There was one thing that I did not want to do--one thing that I hesitated to do, and that was to force myself upon my estranged friend by intruding upon her, even in her own chamber, where she had retired to be secure from my importunity. But I looked to the end I had in view. 'Is not the end a good one?' I said, as I mused over the unpleasant position in which I found myself. 'Will not even Mrs. ---- thank me for the act after she shall have perceived her error?' Thus I argued with myself, and finally made up my mind that I would compel an interview by entering my friend's chamber, even though she had twice refused to see me.

"As I resolved to do, so I acted. Once fully convinced that the act was right, I compelled myself to do it, without once hesitating or looking back. My low knock at her chamber-door was unanswered. I paused but a few moments before opening it. There stood my friend, with a pale yet firm countenance, and as I advanced she looked me steadily in the face with a cold, repulsive expression.

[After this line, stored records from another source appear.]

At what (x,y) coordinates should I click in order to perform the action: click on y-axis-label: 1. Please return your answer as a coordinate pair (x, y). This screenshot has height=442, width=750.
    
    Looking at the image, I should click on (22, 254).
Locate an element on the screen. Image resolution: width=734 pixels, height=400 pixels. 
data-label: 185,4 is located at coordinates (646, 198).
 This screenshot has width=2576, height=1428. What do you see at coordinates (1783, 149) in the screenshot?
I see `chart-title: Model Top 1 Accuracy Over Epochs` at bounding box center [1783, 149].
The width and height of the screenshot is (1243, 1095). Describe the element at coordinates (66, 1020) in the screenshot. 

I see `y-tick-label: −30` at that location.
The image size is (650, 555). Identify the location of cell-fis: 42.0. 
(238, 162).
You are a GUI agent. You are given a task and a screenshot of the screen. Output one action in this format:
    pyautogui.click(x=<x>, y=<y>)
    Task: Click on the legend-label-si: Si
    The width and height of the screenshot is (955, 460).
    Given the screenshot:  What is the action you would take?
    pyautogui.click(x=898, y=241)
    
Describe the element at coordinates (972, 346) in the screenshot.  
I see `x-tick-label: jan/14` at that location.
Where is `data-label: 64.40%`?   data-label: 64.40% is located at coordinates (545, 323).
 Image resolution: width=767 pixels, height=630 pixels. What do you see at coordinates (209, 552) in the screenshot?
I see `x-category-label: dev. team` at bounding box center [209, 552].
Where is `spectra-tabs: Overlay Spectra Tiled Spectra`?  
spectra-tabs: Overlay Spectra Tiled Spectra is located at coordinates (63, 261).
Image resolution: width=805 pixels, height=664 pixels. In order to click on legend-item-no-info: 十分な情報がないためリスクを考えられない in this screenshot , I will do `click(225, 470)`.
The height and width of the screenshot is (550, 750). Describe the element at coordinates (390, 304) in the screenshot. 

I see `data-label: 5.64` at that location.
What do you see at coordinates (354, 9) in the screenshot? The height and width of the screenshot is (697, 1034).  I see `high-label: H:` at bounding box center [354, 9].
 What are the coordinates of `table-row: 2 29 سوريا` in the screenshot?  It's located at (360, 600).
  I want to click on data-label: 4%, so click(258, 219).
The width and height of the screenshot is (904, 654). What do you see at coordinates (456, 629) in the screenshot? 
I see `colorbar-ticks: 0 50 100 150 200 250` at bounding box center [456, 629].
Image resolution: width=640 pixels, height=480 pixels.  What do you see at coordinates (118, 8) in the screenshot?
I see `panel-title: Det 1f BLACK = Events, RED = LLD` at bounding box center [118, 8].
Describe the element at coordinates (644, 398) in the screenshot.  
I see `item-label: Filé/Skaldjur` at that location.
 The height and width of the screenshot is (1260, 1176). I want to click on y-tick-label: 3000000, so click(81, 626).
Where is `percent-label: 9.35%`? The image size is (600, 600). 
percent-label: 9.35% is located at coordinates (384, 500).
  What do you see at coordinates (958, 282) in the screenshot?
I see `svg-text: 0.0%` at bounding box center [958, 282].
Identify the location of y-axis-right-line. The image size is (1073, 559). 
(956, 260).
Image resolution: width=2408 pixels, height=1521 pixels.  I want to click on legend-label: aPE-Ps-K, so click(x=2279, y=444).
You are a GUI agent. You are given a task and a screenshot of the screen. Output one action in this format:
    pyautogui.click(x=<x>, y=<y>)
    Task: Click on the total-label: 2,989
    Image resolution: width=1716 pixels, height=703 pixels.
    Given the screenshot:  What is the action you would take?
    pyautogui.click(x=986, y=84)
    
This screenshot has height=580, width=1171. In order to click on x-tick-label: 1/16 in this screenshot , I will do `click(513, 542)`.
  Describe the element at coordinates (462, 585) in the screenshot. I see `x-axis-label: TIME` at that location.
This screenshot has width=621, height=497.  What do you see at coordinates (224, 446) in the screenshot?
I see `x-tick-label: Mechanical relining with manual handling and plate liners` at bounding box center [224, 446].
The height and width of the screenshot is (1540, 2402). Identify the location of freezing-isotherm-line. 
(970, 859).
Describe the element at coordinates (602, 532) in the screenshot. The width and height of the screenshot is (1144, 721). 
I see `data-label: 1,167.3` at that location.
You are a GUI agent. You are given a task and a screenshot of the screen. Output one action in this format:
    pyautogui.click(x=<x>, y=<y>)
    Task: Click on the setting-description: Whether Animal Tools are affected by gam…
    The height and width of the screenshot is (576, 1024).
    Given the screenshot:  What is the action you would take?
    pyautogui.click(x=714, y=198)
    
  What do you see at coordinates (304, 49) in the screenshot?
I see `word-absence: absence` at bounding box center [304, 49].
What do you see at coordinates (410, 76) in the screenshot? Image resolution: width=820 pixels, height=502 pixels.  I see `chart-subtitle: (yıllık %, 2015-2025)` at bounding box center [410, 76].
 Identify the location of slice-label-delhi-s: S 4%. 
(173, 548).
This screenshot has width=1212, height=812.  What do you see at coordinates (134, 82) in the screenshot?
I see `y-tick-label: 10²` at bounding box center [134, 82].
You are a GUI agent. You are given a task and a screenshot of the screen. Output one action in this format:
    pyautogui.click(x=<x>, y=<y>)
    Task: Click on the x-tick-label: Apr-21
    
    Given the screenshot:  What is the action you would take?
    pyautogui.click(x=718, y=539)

"'Mrs. ----,' said I, extending my hand and forcing a smile, while the tears came to my eyes, and my voice trembled--'if I had been guilty of the feelings with which you have charged me, I would not have thus sought you, in spite of all your repulses. Let me now declare to you, in the earnestness of a sincere heart, that I am innocent of all you allege against me. I have always regarded you as one of my choicest friends. I have always endeavoured to prefer you before myself, instead of setting myself above you. You have, therefore, accused me wrongfully, but I do most heartily forgive you. Will you not then forgive me for an imaginary fault?'

"For a few moments after I commenced speaking, she continued to look at me with the same cold, repulsive stare, not deigning to touch the hand that I still extended. But she saw that I was sincere; she felt that I was sincere, and this melted her down. As I ceased speaking, she started forward with a quick, convulsed movement, and throwing her arms around me, hid her face in my bosom and wept aloud. It was some time before the tumult of her feelings subsided.